The Chinese government has made a concerted effort in recent years to increase China’s presence and influence in the United Nations. CDT reported last week about Beijing’s years-long campaign to strengthen its diplomatic clout, which has won it leadership positions in four of the 15 specialized agencies and groups in the U.N. For the Financial Times this week, James Kynge and Nian Liu wrote about China’s leadership of the U.N.’s telecoms agency, which has sparked controversy amid global concerns about Chinese telecoms giant Huawei:

Zhao Houlin is head of the UN’s telecoms agency, an independent international arbiter that sets some of the rules shaping the modern technology industry.

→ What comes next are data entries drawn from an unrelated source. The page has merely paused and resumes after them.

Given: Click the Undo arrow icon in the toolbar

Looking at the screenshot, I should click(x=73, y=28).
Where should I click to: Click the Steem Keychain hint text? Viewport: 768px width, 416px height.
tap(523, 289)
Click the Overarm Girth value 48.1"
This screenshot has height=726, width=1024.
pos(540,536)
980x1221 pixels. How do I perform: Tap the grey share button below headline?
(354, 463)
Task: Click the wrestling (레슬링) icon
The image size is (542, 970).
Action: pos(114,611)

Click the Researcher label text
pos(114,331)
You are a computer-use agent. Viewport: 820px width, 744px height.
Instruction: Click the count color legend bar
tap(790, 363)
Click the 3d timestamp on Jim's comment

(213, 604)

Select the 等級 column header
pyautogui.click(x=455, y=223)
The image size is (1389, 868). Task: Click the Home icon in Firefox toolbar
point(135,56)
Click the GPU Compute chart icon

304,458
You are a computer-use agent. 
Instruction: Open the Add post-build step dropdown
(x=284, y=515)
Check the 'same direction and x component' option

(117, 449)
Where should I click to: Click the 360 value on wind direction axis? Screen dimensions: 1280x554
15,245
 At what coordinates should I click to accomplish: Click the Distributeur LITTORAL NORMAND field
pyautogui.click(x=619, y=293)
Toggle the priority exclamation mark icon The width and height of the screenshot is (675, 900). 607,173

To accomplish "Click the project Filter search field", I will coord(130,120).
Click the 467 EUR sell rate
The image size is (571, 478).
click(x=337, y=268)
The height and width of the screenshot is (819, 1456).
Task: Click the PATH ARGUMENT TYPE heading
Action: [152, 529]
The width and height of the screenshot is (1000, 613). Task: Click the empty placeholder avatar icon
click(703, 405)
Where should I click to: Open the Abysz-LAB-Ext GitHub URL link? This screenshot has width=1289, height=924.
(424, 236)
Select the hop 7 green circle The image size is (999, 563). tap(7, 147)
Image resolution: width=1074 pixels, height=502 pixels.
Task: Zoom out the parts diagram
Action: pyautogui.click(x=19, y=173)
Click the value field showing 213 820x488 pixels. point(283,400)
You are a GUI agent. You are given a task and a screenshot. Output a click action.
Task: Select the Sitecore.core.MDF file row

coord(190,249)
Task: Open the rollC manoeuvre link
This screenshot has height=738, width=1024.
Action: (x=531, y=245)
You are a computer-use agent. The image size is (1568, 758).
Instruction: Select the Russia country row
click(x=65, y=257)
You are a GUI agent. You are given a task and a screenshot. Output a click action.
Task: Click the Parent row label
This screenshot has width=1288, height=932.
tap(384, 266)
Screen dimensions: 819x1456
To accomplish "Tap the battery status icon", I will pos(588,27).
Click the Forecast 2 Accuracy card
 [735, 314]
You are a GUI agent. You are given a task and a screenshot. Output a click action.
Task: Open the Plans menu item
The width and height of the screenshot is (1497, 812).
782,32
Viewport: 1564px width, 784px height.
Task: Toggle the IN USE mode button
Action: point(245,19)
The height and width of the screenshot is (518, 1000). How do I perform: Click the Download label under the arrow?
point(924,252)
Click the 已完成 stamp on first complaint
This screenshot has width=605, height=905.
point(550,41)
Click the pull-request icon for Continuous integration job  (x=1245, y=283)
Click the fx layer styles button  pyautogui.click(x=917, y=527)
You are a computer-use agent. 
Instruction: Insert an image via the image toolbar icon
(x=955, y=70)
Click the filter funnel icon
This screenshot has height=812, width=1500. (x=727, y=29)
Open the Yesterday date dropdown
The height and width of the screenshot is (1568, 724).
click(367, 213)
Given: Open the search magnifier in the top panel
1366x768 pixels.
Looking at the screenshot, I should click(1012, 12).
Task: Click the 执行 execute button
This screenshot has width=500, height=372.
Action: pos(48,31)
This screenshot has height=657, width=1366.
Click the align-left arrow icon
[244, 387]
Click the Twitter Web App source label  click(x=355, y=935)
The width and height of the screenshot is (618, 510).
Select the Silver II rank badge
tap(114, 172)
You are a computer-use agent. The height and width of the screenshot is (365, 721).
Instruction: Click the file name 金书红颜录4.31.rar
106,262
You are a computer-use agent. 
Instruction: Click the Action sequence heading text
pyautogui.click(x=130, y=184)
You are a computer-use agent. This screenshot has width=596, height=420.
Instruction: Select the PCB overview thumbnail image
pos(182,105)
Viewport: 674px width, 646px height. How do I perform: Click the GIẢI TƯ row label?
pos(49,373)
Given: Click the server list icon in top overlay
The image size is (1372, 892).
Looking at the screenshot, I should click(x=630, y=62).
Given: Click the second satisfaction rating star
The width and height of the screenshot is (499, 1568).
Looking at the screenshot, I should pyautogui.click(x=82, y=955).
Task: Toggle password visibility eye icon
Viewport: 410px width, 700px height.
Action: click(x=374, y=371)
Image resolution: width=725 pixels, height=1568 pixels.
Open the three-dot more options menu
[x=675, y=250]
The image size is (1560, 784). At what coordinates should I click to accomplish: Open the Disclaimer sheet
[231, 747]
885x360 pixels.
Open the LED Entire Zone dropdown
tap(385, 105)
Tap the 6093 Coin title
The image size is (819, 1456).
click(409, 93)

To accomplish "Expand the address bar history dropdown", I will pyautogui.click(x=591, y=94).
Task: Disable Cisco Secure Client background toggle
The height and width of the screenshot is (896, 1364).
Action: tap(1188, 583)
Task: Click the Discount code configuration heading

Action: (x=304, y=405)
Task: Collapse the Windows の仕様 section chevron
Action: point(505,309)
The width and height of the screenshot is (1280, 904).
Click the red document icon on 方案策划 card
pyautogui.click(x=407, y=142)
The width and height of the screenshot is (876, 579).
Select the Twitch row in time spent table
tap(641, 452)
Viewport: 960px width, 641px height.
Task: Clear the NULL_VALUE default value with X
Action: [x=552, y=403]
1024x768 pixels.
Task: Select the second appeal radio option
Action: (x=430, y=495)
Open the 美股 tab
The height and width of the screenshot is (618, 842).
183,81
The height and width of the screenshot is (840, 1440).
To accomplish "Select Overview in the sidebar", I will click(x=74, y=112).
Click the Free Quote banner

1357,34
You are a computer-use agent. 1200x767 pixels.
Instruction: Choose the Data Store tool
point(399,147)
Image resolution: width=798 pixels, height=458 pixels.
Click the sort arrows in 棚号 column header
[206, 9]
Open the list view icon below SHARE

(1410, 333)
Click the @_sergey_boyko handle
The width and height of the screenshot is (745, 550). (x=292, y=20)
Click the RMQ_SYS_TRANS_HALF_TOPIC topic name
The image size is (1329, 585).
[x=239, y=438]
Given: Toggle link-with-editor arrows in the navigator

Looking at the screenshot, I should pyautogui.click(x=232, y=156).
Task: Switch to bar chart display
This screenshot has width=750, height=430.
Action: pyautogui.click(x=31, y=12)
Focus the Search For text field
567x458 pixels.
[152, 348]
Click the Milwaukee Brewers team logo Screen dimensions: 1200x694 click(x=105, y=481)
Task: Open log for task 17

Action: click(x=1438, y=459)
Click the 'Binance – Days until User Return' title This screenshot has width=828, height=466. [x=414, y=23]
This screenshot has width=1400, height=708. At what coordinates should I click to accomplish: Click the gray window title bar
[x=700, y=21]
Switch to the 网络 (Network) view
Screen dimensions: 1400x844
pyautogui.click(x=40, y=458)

But that does not stop him from letting his patriotism burst into the open.

A former government official in China, Mr Zhao has repeatedly lionised the Belt and Road Initiative, the pet project of Chinese president Xi Jinping to invest in overseas infrastructure. He has also defended Huawei, the controversial Chinese telecoms champion, against US accusations that its equipment can be used for espionage.

“Those preoccupations with Huawei equipment, up to now there is no proof so far,” Mr Zhao, who is secretary-general of the International Telecommunication Union, told reporters in Geneva last year. “I would encourage Huawei to be given equal opportunities to bid for business.” [Source]

Even if China fails to gain a seat on the Human Rights Council, it is all but assured that another major rights violator will win a seat. Just five countries are contesting the four available seats in the Asia-Pacific group, including China, Saudi Arabia, Nepal, Pakistan, and Uzbekistan.